Biarin deh, bajuku bau parfum WC, dari pada bau kotoran kucing. –batin Keke.
Keke lekas mengambil bungkus pafum tersebut lalu membukanya lebar-lebar dan menempelkannya pada bajunya secara brutal agar cepat.
Selesai! –serunya.
Keke Langsung keluar, berlari menuju barisan. Lagi-lagi Keke berada di barisan paling depan.
“Kau! Keluar barisan!” seru seorang panitia.
Keke tidak memperdulikan suara panitia itu. Keke masih tersenyum, kini wajahnya takut, karena dia merasa dialah yang diteriaki seorang panitia itu. Namun, dia pura-pura tidak mendengarnya.
Keke terus berkomat-kamit dalam hati agar dia bisa lolos dari cengkeraman panitia yang amaat kejam ini. namun, kali ini sepertinya doanya belum bisa dikabulkan.
Sesuatu yang panjang dan keras tiba-tiba menusuk punggung Keke. Keke menelan ludahnya sendiri. Dia mulai ketakutan.
“Berbalik!” seru panitia itu.
Mau tak Mau kekepun membalikkan tubuhnya. Dia pun mulai melihat benda keras itu yang ternyata senapan seperti yang dia lihat sebelum-sebelumnya.
“Aku?” tanya Keke masih pura-pura bodoh.
“Tentu saja kau! Keluar barisan! Dan berdiri di depan bersama kontestan yang juga terlambat.” seru panitia itu.
“Baik.” kata Keke masih sambil tersenyum dipaksakan. Karena dia ataupun kontestan lain memang diharuskan tersenyum bagaimana dan apapun yang terjadi.
Dari sebuah mobil yang terparkir di belakang barisan itu, seseorang tengah memperhatikan acara yang mau di mulai itu sambil memakai kacamata hitam. Dia sebetulnya tidak begitu peduli atau berminat pada sayembara yang di buat untuknya ini. Namun, dia merasa harus mengecek sebentar di awal.
Saat hendak memindahkan pandangannya ke ponselnya. Tiba-tiba matanya menemukan sosok perempuan yang sangat familiar di matanya. Dia membuka kaca matanya, mencoba mengamati gadis itu.
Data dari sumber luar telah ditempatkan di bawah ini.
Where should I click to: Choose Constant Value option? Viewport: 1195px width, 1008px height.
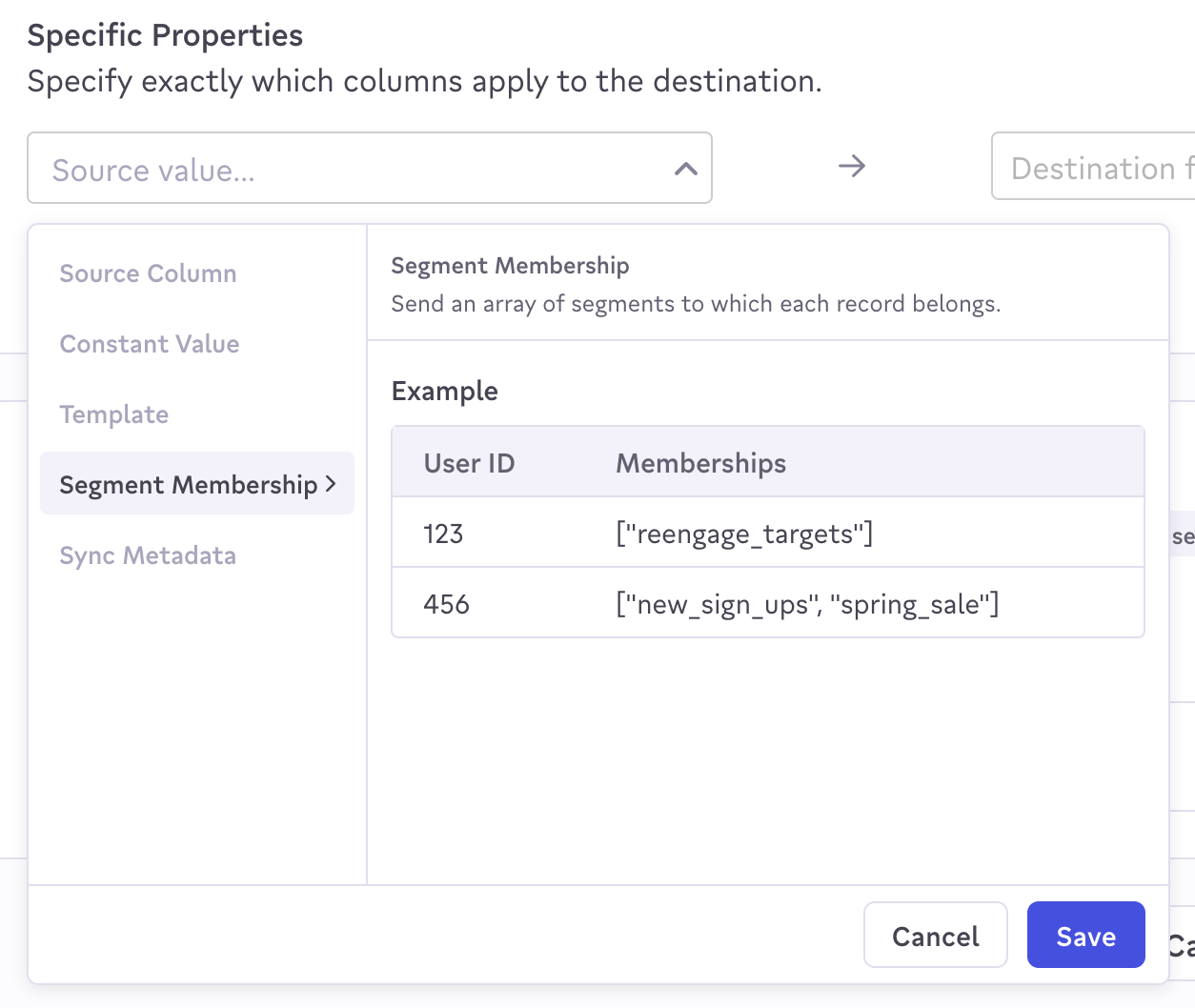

Panitia memang sengaja memecah kontestan menjadi dua bagian lalu di tengahnya dibiarkan kosong, jadi kini kontestan yang terlambat berada di depan dan di tengah lurusan dari mobil yang kini ditumpanginya.
Ujung bibirnya tertarik. Dia memutuskan untuk keluar dari mobilnya untuk mencari penjelasan kepada panitia yang berjaga di samping mobilnya.
Seorang panitia yang menyadari bosnya akan keluar cepat-cepat membuka pintu. Lalu, berjalan lagi ke tempatnya semula, tidak berani dekat-dekat dengan Tuannya itu.
“Mendekatlah, Danar!” serunya memanggil salah satu panitia yang juga merupakan salah satu bodyguard kepercayaannya.
“Ada yang bisa saya bantu, Tuan Hardi?” tanya Danar.
“Kau kenal gadis itu?” tanya Pria berkaca Mata sambil menunjuk ke dapan.
Pria berkaca mata hitam itu adalah Hardi Tri Wijaya, sang CEO Penerbit Nara yang tengah mengadakan acara sayembara ini. wajahnya yang rupawan, terlihat tidak berminat terhadap semua perempuan para kontestan sayembara pencarian istrinya, sampai akhirnya sosok gadis itu muncil dan menyita perhatiannya.
Danar mengamati arah yang di tunjuk oleh Hardi. Hardi tidak kaget bila bosnya mengenal gadis itu dengan baik, karena memang diapun tahu gadis yang kini tengah berada di ambang hukuman itu adalah gadis yang sama ketika salah culik.
“Iya, Tuan. Dia adalah gadis itu. Gadis yang..” kata Danar hendak menceritakan siapa Keke secara detil namun kalimatnya dipotong secara tiba-tiba.
“Cukup. Siapa namanya?” tanya Hardi penasaran.
“Keke, Tuan. Keke Larasati.” jawab Danar.
“Tunggu, nama itu sepertinya tidak asing di kepala saya.” kata Hardi. Dia mulai mecoba mengingat-ingat.
“Penulis terkenal dari Penerbit Nara, Tuan.” kata Danar.